Message-Id: <200702141913.21944.agruen@suse.de>
Sender: linux-kernel-owner@vger.kernel.org
Content-Length: 15137
Lines: 503

--Boundary-00=_R/80FsX6TJZ3ZJO
Content-Type: text/plain;
  charset="iso-8859-1"
Content-Transfer-Encoding: 7bit
Content-Disposition: inline

On Wednesday 14 February 2007 14:57, Andreas Gruenbacher wrote:
> [1] Always make disconnected paths relative:
>
> From all these choices, I actually like [1] best, together with hiding
> unreachable mount points in /proc/$pid/mounts and /proc/$pid/mountstats:
> there is no real point in pretending that unreachable paths are reachable;
> whichever process uses these paths is just as much in error when trying
> from the pwd as when trying from the chroot.

So here is how this could be implemented. See the lengthy explanations in the 
patch headers, too.

d_path-lazy-unmounts.diff

	- Now fails sys_getcwd() with -ENOENT in case the path computed
	  doesn't lead to the chroot.
	- No longer reports empty paths, but report '.' in that case
	  instead.
	- Incorporates Neil's other minor feedback.

no-unreachable-paths.diff

	Hide unreachable mount points in /proc/mounts and /proc/$PID/mountstats.
	In particular, this includes the rootfs mount for all processes that
	are not chroot()ed in that mount.

Andreas

--Boundary-00=_R/80FsX6TJZ3ZJO
Content-Type: text/x-diff;
  charset="iso-8859-1";
  name="d_path-lazy-unmounts.diff"
Content-Transfer-Encoding: 7bit
Content-Disposition: attachment;
	filename="d_path-lazy-unmounts.diff"

Fix __d_path() for lazy unmounts and make it unambiguous

First, when d_path() hits a lazily unmounted mount point, it tries to
prepend the name of the lazily unmounted dentry to the path name. It
gets this wrong, and also overwrites the slash that separates the name
from the following pathname component.

Second, it isn't always possible to tell from the __d_path result
whether the specified root and rootmnt (i.e., the chroot) was reached:
lazy unmounts of bind mounts will produce a path that does start with a
non-slash so we can tell from that, but other lazy unmounts will produce
a path that starts with a slash, just like "ordinary" paths.

Third, sys_getcwd() shouldn't return disconnected paths. The patch
checks for that, and makes it fail with -ENOENT in that case.

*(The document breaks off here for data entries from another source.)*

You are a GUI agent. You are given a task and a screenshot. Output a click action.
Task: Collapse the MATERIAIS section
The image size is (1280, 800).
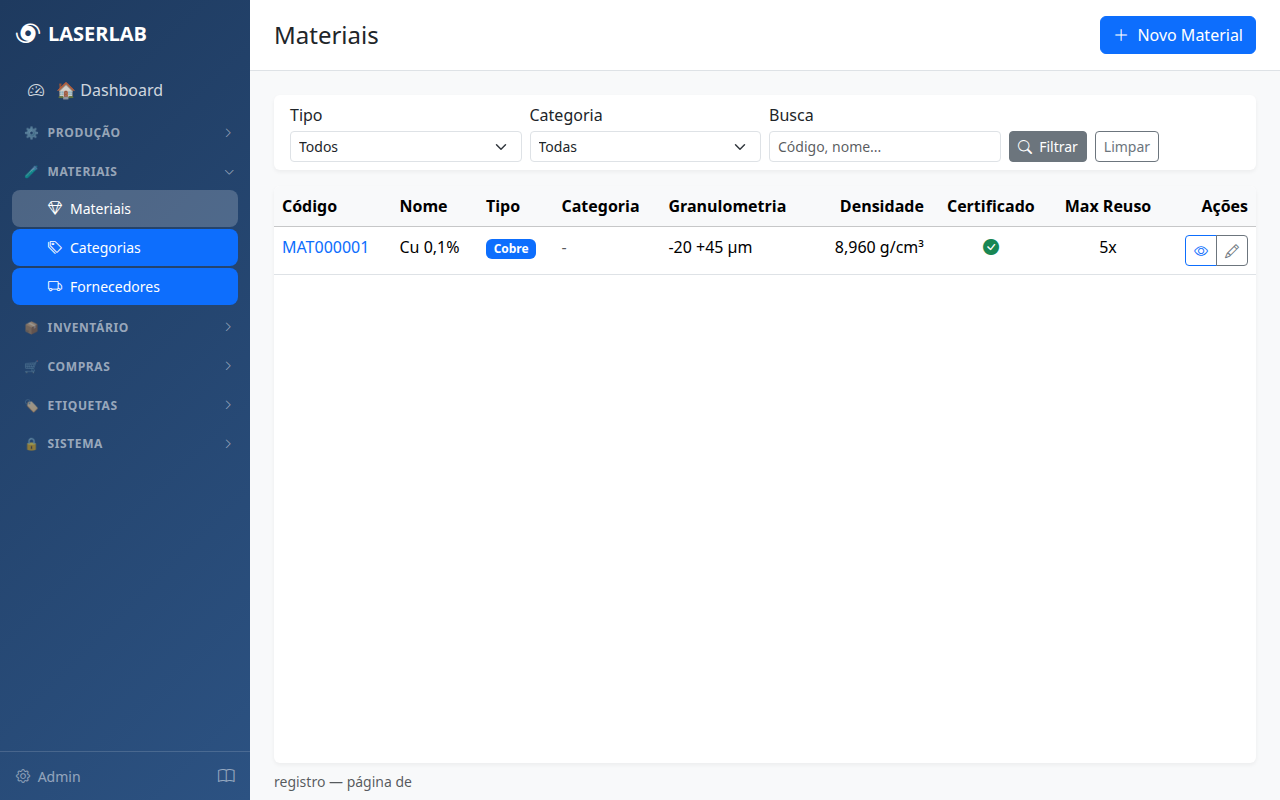pos(228,171)
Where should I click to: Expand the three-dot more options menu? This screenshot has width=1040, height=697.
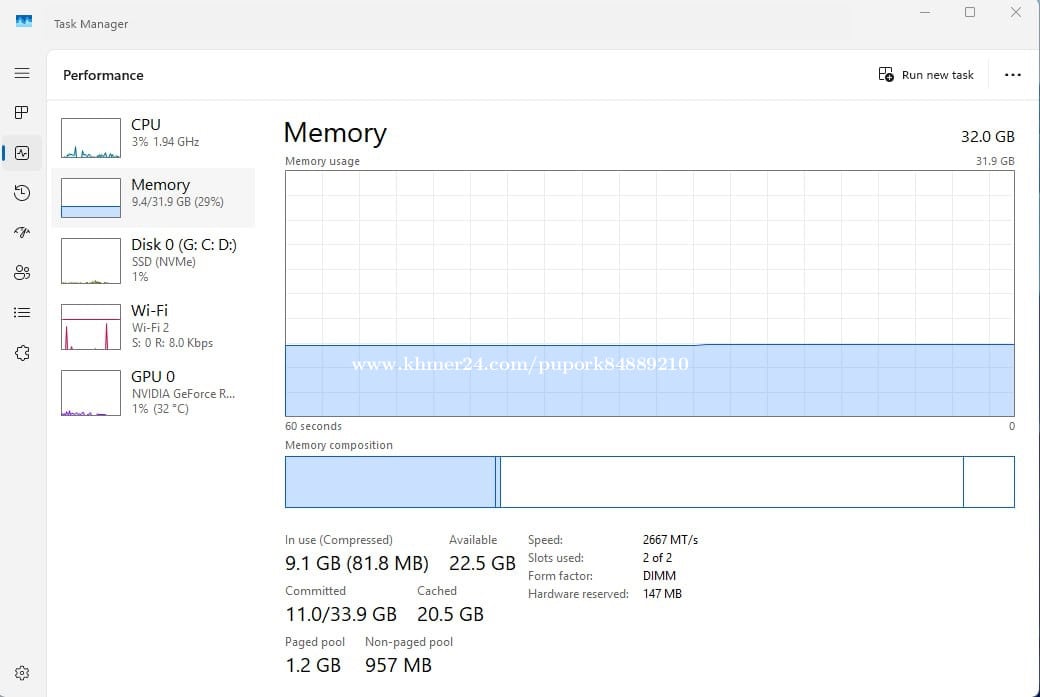pyautogui.click(x=1012, y=75)
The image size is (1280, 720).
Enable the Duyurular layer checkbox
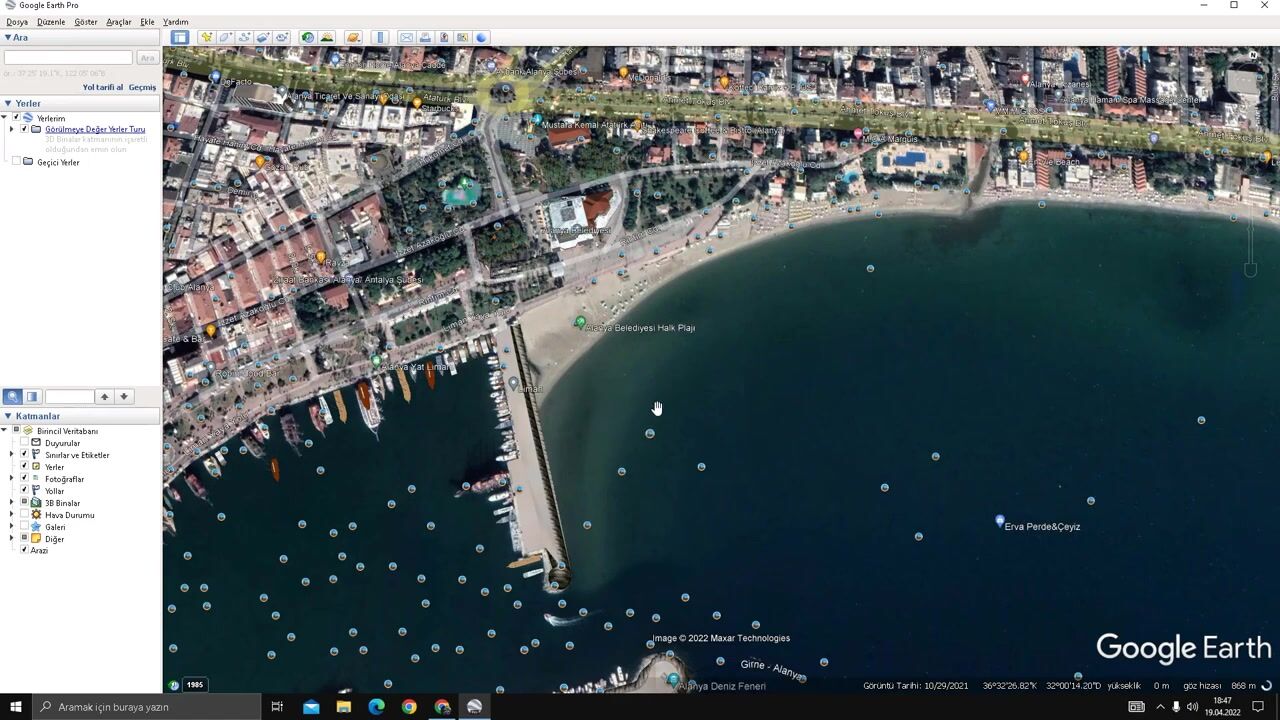(25, 443)

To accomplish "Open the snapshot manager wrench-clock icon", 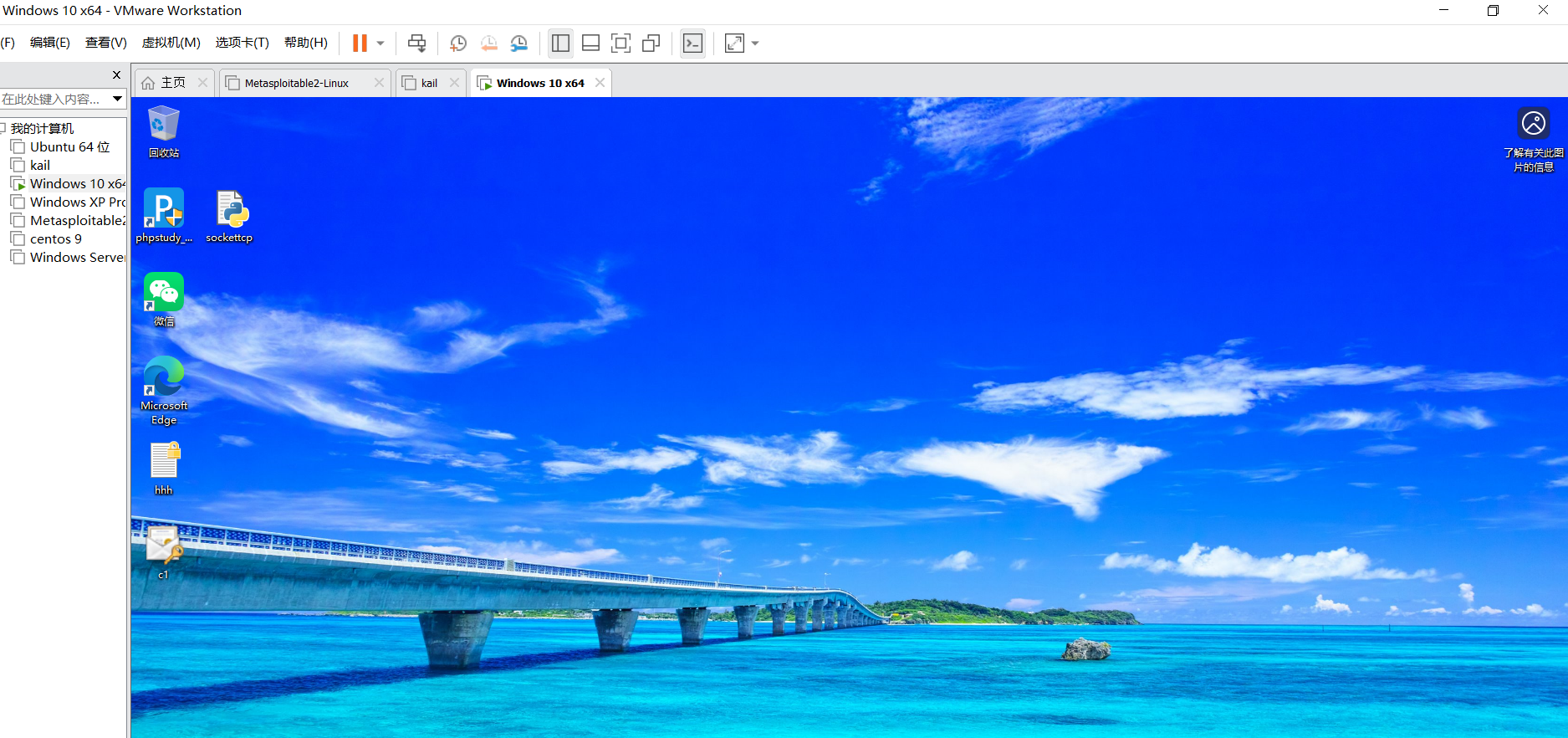I will (x=519, y=44).
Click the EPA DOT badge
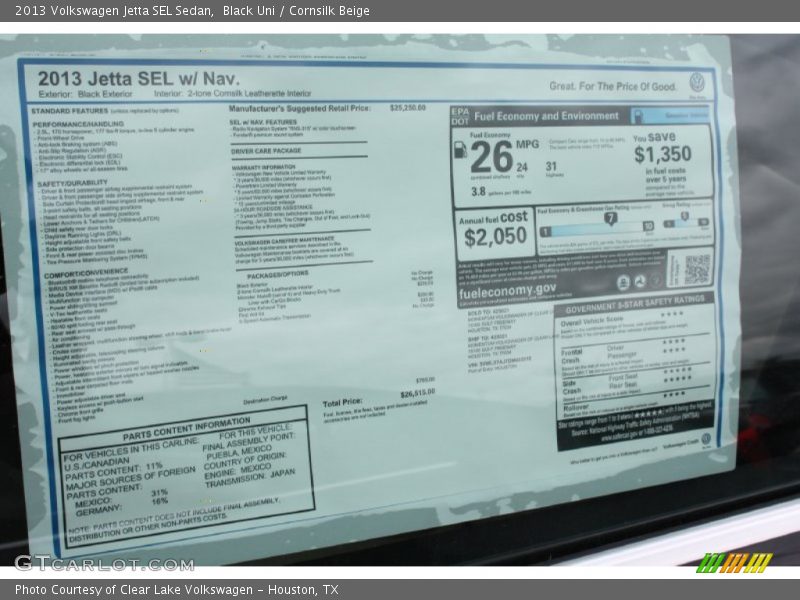The image size is (800, 600). pos(459,116)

The attached patch cleans up __d_path() to fix the bug with overlapping
pathname components. It also adds a @fail_deleted argument, which allows
to get rid of some of the mess in sys_getcwd(). We make sure that paths
will only start with a slash if the path leads all the way up to the
root. If the resulting path would otherwise be empty, we return "."
instead so that some users of seq_path for files in /proc won't break.

The @fail_deleted argument allows sys_getcwd() to be simplified.
Grabbing the dcache_lock can be moved into __d_path().

The @fail_deleted argument could be added to d_path() as well: this would
allow callers to recognize deleted files without having to resort to the
ambiguous check for the " (deleted)" string at the end of the pathnames.
This is not currently done, but it might be worthwhile.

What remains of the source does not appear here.